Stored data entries

+===+

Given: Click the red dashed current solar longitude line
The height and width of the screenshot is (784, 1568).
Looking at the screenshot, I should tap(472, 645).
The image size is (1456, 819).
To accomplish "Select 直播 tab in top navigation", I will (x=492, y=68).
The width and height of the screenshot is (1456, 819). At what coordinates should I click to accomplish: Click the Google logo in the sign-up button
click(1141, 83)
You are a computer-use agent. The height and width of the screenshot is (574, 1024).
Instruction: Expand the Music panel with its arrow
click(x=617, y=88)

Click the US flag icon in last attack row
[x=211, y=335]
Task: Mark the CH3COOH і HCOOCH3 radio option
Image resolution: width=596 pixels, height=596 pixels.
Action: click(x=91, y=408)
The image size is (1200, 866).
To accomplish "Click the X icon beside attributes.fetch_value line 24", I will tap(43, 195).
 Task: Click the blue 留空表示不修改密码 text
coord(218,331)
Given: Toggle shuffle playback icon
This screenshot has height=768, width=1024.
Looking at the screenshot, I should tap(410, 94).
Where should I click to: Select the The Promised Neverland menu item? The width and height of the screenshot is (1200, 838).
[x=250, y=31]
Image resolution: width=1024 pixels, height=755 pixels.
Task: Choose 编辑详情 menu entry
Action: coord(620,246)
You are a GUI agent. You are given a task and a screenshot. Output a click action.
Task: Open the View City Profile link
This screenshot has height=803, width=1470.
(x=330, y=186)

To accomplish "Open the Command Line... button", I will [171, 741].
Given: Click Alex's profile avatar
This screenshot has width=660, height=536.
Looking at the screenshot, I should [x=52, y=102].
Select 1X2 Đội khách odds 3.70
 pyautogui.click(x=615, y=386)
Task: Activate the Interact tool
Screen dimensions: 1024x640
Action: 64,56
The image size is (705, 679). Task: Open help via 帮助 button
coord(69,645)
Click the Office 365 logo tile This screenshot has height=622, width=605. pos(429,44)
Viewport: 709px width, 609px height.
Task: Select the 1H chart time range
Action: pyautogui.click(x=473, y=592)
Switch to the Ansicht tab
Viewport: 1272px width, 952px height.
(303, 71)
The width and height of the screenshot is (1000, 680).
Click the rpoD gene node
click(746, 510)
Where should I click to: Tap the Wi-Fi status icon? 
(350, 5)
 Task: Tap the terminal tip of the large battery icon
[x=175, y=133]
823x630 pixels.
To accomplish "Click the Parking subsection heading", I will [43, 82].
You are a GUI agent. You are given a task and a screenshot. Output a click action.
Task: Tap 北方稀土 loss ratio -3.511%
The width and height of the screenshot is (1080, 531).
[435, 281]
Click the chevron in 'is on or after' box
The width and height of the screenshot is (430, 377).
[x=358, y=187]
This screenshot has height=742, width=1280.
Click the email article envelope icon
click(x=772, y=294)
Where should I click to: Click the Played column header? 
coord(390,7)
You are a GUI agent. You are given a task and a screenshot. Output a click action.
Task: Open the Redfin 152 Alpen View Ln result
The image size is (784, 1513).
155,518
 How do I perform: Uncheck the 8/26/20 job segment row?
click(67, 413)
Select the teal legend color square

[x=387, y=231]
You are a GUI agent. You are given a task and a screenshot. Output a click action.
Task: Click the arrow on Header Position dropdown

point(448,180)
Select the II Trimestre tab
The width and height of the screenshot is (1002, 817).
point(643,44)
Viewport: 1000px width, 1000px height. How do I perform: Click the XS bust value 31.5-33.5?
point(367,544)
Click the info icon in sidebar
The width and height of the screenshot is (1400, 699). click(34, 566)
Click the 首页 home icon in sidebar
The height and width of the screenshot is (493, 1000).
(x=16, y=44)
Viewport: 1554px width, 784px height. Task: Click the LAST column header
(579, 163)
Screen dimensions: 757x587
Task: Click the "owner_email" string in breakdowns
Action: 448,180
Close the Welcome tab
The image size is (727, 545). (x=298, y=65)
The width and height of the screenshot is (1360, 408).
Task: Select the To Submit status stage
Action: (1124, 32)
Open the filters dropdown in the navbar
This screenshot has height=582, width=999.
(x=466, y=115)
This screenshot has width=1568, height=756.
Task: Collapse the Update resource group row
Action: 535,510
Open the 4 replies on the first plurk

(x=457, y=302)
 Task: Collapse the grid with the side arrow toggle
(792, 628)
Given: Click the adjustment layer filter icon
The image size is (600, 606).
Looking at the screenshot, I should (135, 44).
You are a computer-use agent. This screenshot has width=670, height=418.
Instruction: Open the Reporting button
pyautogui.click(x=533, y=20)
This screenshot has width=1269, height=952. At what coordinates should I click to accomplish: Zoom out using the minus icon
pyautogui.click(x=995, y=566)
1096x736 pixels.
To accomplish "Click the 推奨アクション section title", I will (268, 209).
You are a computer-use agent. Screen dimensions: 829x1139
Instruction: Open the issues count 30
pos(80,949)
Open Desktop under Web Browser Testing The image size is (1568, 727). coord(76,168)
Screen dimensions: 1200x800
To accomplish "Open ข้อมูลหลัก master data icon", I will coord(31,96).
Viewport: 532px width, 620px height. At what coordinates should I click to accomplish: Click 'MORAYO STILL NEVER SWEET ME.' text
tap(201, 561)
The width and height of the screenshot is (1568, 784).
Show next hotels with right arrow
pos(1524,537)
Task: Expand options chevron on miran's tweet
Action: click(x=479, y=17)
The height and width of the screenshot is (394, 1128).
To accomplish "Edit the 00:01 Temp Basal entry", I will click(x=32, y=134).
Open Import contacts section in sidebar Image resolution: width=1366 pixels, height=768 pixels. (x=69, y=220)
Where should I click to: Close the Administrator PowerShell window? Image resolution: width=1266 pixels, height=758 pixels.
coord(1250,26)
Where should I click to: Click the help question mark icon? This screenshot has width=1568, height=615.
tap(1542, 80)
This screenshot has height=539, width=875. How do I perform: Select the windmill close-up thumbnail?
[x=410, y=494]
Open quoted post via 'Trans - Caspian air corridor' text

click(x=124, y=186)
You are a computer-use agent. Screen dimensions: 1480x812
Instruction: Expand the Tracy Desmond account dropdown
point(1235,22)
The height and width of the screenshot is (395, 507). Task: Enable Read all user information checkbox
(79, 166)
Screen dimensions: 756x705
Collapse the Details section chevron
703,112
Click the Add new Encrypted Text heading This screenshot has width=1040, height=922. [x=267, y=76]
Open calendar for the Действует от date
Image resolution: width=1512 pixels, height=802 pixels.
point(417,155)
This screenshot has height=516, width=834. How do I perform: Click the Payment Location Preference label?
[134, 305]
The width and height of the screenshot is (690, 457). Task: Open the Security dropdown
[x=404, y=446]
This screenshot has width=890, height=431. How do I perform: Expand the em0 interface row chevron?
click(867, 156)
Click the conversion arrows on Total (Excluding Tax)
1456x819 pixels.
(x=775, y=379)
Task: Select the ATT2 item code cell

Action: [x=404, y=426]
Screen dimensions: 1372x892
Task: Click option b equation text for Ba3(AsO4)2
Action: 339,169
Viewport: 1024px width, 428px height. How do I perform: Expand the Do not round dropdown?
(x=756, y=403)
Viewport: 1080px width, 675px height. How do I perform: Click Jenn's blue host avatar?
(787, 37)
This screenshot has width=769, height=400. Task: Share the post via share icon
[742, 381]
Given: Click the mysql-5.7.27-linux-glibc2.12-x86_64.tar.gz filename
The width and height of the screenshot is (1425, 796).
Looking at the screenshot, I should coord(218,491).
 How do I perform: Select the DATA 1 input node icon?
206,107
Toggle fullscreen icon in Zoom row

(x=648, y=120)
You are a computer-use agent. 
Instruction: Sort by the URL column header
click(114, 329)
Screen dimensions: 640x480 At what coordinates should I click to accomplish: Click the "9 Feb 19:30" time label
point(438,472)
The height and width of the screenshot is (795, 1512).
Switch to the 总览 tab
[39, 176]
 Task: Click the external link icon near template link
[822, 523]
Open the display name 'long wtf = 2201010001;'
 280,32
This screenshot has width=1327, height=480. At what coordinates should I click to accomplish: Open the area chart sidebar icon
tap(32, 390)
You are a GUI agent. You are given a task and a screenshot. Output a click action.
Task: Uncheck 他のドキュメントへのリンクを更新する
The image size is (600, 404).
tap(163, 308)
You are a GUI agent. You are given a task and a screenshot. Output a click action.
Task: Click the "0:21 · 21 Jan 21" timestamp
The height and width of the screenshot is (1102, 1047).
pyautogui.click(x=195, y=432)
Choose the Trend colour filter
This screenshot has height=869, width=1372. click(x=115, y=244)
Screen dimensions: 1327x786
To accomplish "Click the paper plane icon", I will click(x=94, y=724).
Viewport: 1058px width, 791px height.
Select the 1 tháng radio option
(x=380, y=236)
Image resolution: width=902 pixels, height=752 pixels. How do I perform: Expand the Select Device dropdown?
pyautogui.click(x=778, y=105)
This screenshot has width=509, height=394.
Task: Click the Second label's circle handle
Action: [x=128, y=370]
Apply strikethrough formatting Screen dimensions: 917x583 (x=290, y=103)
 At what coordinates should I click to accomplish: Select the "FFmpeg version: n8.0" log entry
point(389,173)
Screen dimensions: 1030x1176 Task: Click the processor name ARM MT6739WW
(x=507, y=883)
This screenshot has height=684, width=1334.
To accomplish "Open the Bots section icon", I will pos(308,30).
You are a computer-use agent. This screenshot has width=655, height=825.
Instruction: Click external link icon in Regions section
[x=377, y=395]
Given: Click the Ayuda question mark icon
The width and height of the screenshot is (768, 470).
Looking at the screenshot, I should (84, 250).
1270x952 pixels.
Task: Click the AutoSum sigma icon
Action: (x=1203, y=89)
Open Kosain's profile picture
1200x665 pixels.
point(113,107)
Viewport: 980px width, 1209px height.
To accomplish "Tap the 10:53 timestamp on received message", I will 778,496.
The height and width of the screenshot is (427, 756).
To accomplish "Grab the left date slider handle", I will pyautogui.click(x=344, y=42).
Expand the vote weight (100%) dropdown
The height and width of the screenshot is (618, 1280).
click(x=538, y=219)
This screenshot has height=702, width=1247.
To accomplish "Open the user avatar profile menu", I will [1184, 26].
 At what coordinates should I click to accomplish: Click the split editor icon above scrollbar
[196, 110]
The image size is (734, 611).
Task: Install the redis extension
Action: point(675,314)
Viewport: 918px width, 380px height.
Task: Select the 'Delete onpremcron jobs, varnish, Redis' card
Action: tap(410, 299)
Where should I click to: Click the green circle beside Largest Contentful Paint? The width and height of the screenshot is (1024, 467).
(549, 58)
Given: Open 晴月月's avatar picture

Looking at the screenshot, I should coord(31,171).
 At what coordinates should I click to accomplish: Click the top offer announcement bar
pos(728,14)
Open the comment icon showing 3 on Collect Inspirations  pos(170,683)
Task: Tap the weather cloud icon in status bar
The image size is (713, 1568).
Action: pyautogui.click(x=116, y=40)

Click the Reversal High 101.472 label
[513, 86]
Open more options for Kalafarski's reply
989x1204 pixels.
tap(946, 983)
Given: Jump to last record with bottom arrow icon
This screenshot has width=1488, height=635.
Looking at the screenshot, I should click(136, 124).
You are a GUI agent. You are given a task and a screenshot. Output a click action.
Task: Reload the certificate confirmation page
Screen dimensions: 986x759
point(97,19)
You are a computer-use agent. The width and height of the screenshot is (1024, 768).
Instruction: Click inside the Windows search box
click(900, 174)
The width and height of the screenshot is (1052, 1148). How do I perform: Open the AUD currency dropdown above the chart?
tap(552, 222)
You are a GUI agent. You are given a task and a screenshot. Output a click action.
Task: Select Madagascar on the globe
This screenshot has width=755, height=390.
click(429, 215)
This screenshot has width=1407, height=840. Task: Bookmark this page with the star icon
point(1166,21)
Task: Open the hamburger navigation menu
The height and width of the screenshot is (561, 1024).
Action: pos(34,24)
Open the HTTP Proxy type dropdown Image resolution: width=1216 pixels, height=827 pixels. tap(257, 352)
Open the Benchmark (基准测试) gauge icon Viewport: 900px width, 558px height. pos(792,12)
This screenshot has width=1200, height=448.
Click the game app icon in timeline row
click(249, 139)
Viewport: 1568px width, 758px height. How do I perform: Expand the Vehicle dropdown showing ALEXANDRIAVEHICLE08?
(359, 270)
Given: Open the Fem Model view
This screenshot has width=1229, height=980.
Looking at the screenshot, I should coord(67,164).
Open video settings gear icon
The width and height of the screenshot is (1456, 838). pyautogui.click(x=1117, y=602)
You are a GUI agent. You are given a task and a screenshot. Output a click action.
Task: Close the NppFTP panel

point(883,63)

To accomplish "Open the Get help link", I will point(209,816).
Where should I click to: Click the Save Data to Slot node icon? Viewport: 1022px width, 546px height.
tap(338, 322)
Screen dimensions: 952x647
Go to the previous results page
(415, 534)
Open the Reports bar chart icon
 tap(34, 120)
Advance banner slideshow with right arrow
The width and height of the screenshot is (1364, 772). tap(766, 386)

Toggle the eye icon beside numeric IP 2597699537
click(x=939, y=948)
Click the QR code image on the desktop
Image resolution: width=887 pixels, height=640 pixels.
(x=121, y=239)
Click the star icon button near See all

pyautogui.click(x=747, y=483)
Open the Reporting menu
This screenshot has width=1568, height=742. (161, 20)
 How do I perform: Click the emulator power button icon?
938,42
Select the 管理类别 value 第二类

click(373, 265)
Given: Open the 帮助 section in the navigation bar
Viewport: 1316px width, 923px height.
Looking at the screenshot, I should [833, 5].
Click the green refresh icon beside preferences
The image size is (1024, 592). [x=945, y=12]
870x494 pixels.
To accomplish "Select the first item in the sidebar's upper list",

+===+

→ **What this task involves**
For every line in the data above that holds "computer", return the line itself.

→ **Answer area**
You are a computer-use agent. The height and width of the screenshot is (574, 1024).
You are a computer-use agent. This screenshot has width=670, height=418.
You are a computer-use agent. Screen dimensions: 829x1139
You are a computer-use agent. Screen dimensions: 1480x812
You are a computer-use agent. 
You are a computer-use agent. This screenshot has width=655, height=825.
You are a computer-use agent. The width and height of the screenshot is (1024, 768).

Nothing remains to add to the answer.